Exercise | In your copy, reproduce the entries exactly as they are, minus the images.

Data records |
● ● ● ● ● ● ●
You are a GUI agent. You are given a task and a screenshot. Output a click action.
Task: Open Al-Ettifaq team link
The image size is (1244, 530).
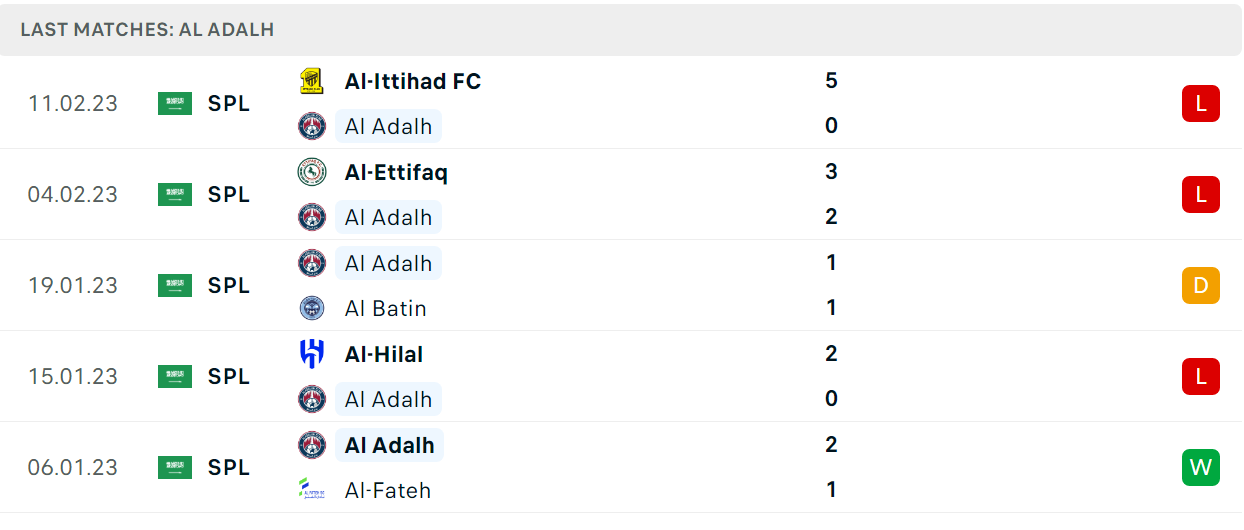pyautogui.click(x=396, y=172)
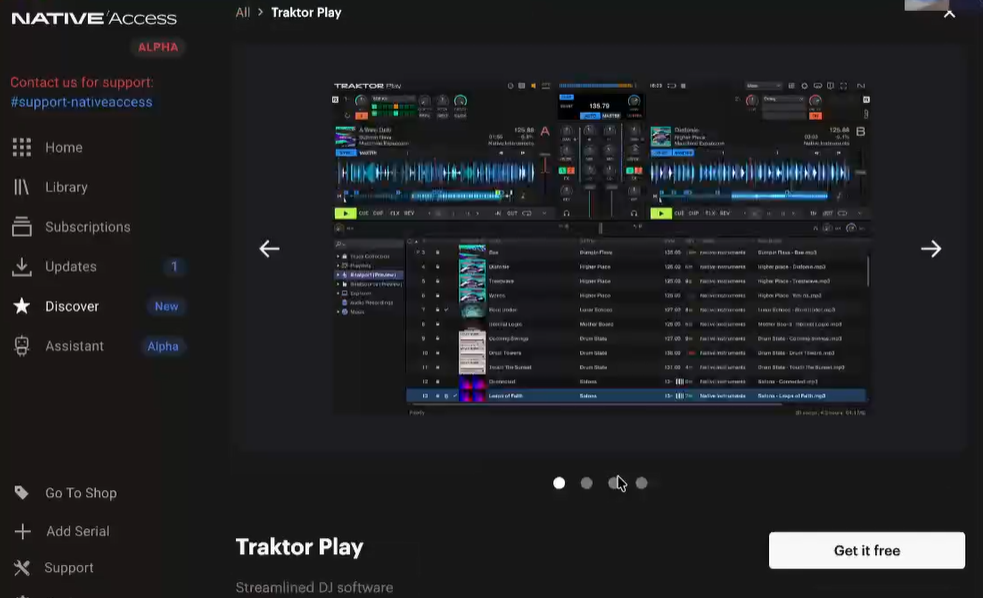Viewport: 983px width, 598px height.
Task: Click the Subscriptions stack icon
Action: click(x=21, y=227)
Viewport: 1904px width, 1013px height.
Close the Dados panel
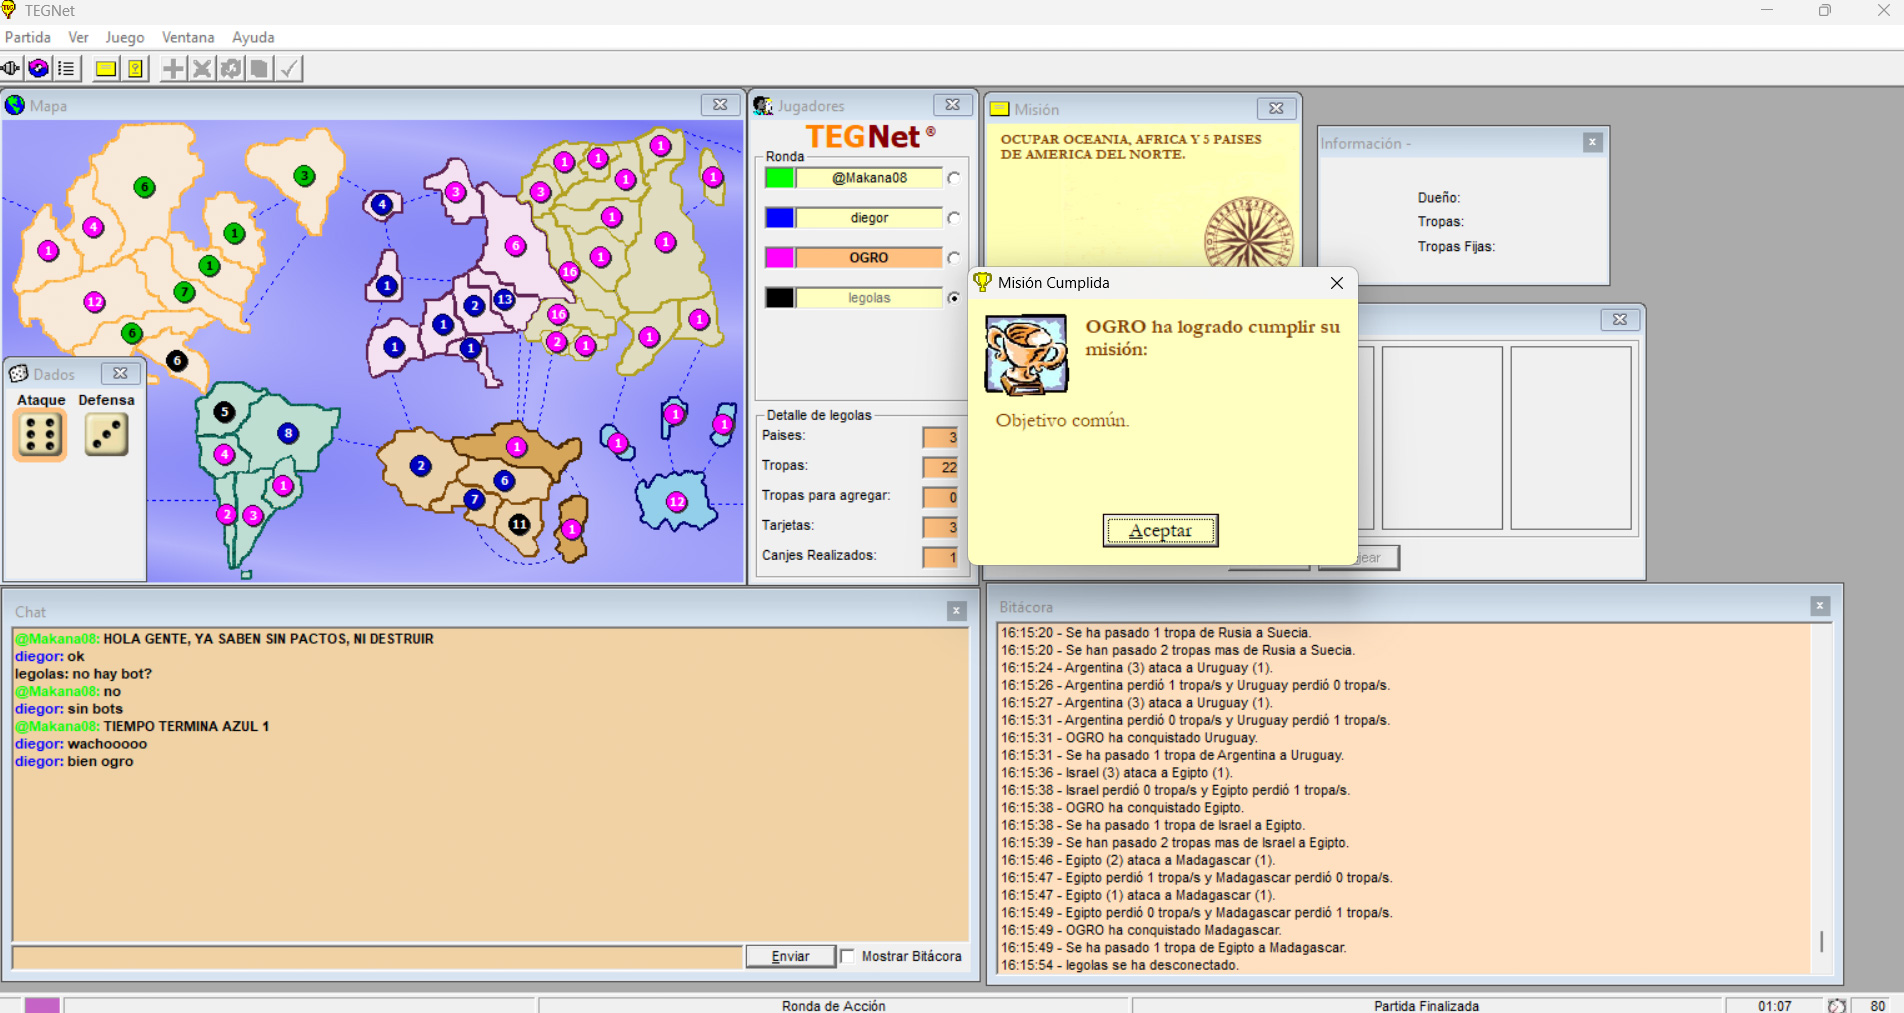[x=120, y=373]

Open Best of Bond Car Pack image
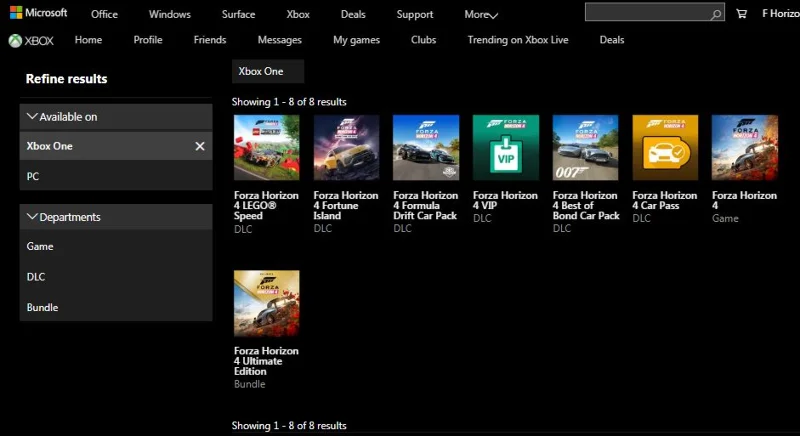point(585,147)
● ● ● ● ● ● ●
Solution |
You are a GUI agent. You are given a task and a screenshot. Output a click action.
Task: Open Al-Ettifaq team link
The image size is (1244, 530).
pyautogui.click(x=396, y=172)
Viewport: 983px width, 598px height.
Task: Click the Subscriptions stack icon
Action: click(x=21, y=227)
Viewport: 1904px width, 1013px height.
Close the Dados panel
[x=120, y=373]

Open Best of Bond Car Pack image
point(585,147)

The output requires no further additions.